--- Exercise requirements ---
Using the records below, transcribe word for word the stretch from the line that contains "Image resolution: width=550" through the line that contains "Given: Switch to the Customers tab", both end lines included, and nothing else.

☆ ☆ ☆

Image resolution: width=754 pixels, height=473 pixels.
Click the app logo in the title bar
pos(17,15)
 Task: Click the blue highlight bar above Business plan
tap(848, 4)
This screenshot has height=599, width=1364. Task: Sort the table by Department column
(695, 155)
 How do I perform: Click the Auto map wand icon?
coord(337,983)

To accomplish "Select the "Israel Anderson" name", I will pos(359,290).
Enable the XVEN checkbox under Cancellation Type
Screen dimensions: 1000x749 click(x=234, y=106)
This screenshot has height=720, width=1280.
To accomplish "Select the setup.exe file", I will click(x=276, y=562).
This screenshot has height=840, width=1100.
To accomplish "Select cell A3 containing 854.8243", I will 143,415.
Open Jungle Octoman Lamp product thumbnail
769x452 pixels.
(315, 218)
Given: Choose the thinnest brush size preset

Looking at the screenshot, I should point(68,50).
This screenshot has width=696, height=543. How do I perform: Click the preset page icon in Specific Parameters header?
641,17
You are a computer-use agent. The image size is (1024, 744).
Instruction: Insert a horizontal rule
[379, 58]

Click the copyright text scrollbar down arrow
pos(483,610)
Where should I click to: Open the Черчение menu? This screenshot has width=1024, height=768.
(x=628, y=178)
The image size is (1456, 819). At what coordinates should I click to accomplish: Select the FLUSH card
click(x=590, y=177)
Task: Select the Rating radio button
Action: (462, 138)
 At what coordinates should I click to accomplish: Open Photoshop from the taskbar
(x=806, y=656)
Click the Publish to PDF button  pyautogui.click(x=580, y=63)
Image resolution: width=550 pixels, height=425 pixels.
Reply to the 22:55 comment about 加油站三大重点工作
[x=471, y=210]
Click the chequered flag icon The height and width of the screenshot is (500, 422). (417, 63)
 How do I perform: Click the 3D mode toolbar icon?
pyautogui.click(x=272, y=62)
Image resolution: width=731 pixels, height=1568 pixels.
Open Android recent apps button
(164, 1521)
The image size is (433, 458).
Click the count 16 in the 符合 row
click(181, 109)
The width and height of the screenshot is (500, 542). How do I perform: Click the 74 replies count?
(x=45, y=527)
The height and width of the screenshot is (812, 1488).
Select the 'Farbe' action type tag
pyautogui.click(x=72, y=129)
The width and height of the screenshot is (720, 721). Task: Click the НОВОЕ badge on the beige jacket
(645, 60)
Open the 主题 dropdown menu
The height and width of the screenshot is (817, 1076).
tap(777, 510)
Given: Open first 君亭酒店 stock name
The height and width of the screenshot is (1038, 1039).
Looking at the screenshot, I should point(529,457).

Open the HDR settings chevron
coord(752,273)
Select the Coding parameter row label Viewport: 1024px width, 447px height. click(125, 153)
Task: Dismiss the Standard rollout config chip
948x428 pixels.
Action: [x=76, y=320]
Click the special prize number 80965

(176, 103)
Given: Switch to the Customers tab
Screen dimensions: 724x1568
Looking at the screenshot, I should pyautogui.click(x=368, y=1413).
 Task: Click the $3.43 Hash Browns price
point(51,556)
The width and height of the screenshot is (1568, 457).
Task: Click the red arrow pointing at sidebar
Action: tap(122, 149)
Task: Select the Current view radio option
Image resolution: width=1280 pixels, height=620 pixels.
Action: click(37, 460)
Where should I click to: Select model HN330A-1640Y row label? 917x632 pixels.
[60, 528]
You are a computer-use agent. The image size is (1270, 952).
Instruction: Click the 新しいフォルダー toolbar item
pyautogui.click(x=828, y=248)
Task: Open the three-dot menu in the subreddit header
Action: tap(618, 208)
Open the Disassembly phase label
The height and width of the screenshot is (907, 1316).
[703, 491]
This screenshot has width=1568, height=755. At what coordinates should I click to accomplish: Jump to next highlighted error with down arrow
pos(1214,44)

☆ ☆ ☆

--- Result of this task ---
Image resolution: width=550 pixels, height=425 pixels.
Reply to the 22:55 comment about 加油站三大重点工作
[x=471, y=210]
Click the chequered flag icon The height and width of the screenshot is (500, 422). (417, 63)
 How do I perform: Click the 3D mode toolbar icon?
pyautogui.click(x=272, y=62)
Image resolution: width=731 pixels, height=1568 pixels.
Open Android recent apps button
(164, 1521)
The image size is (433, 458).
Click the count 16 in the 符合 row
click(181, 109)
The width and height of the screenshot is (500, 542). How do I perform: Click the 74 replies count?
(x=45, y=527)
The height and width of the screenshot is (812, 1488).
Select the 'Farbe' action type tag
pyautogui.click(x=72, y=129)
The width and height of the screenshot is (720, 721). Task: Click the НОВОЕ badge on the beige jacket
(645, 60)
Open the 主题 dropdown menu
The height and width of the screenshot is (817, 1076).
tap(777, 510)
Given: Open first 君亭酒店 stock name
The height and width of the screenshot is (1038, 1039).
Looking at the screenshot, I should point(529,457).

Open the HDR settings chevron
coord(752,273)
Select the Coding parameter row label Viewport: 1024px width, 447px height. click(125, 153)
Task: Dismiss the Standard rollout config chip
948x428 pixels.
Action: [x=76, y=320]
Click the special prize number 80965

(176, 103)
Given: Switch to the Customers tab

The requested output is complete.